Dataset entries:
## Begin
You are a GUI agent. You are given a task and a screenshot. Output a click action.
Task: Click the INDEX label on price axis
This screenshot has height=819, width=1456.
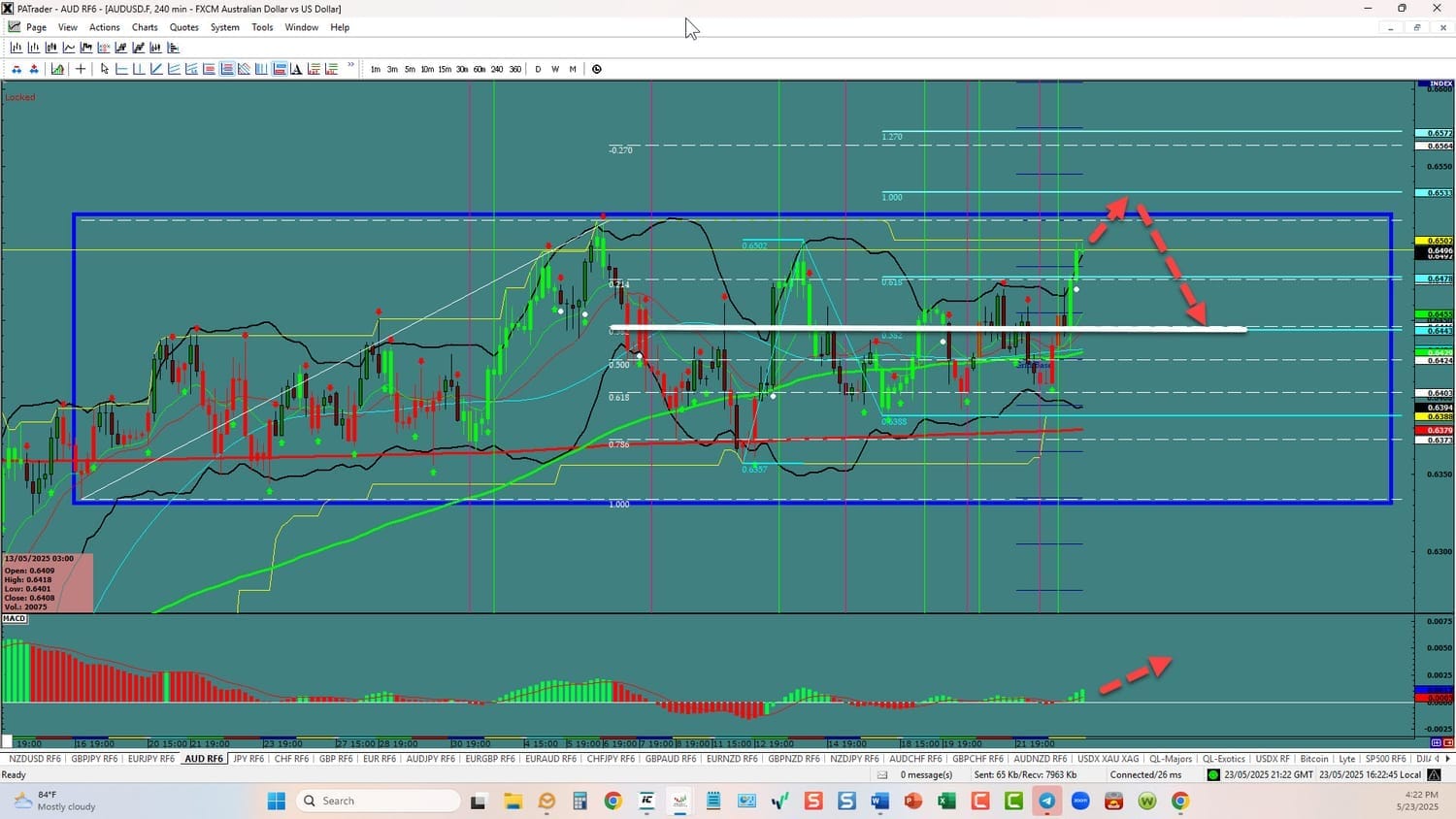tap(1440, 84)
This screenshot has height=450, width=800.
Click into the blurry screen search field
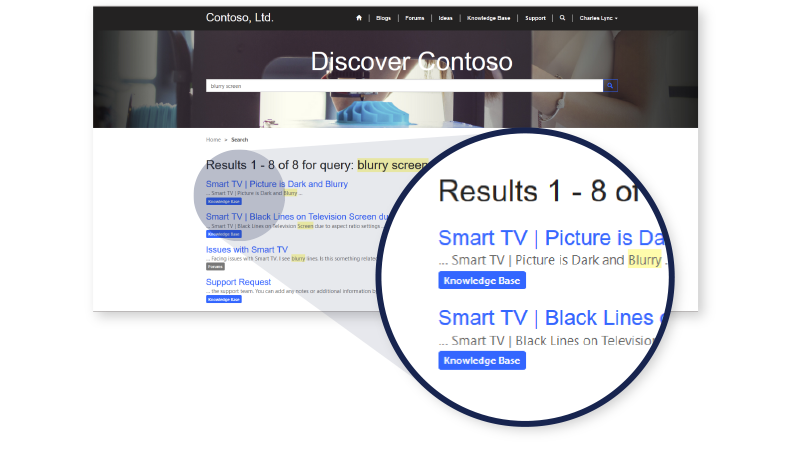(404, 86)
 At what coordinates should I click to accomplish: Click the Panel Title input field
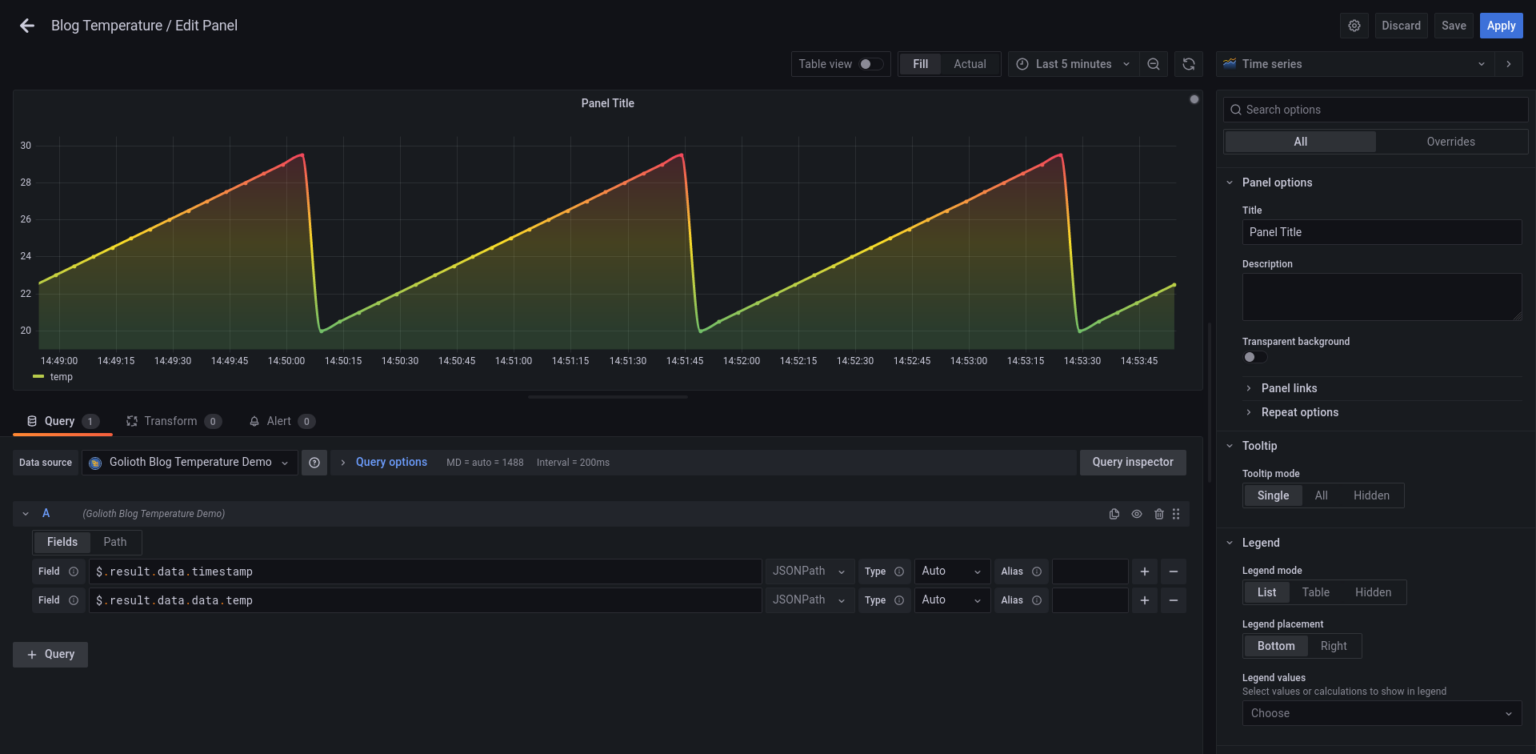1381,231
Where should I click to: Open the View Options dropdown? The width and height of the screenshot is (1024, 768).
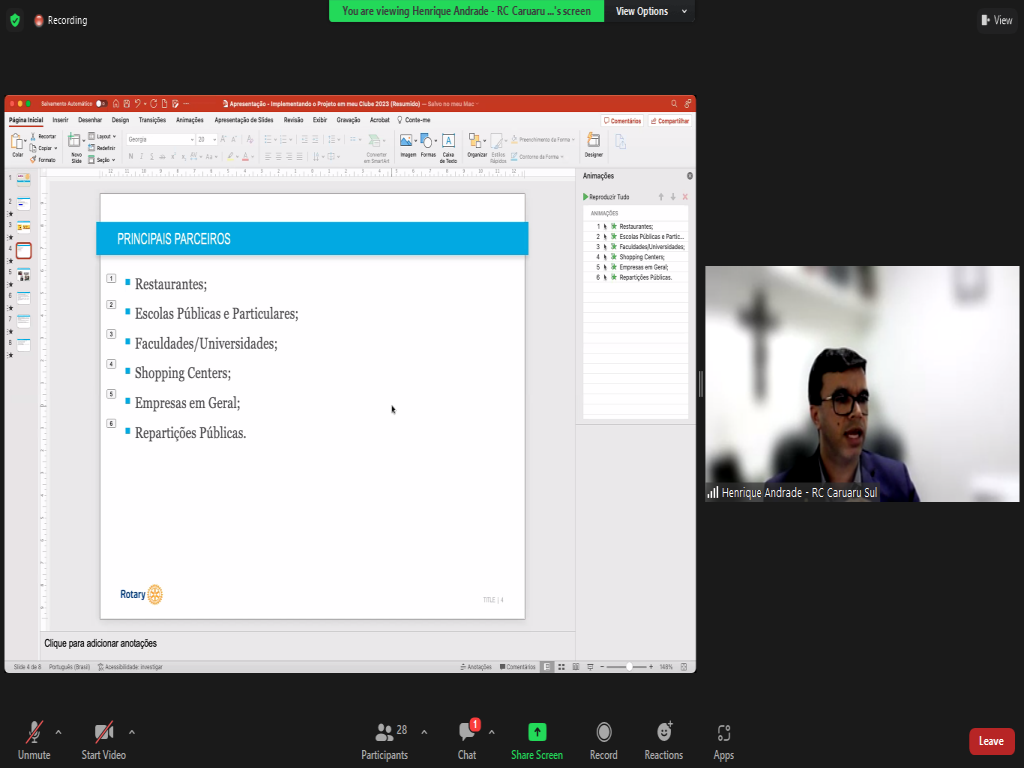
## End
▶ [What you should do]:
Pick out each line in the rows above that contains the word "screenshot", and copy those lines.

▶ [The reply]:
You are a GUI agent. You are given a task and a screenshot. Output a click action.
This screenshot has height=819, width=1456.
This screenshot has height=450, width=800.
Where should I click to: Open the View Options dropdown? The width and height of the screenshot is (1024, 768).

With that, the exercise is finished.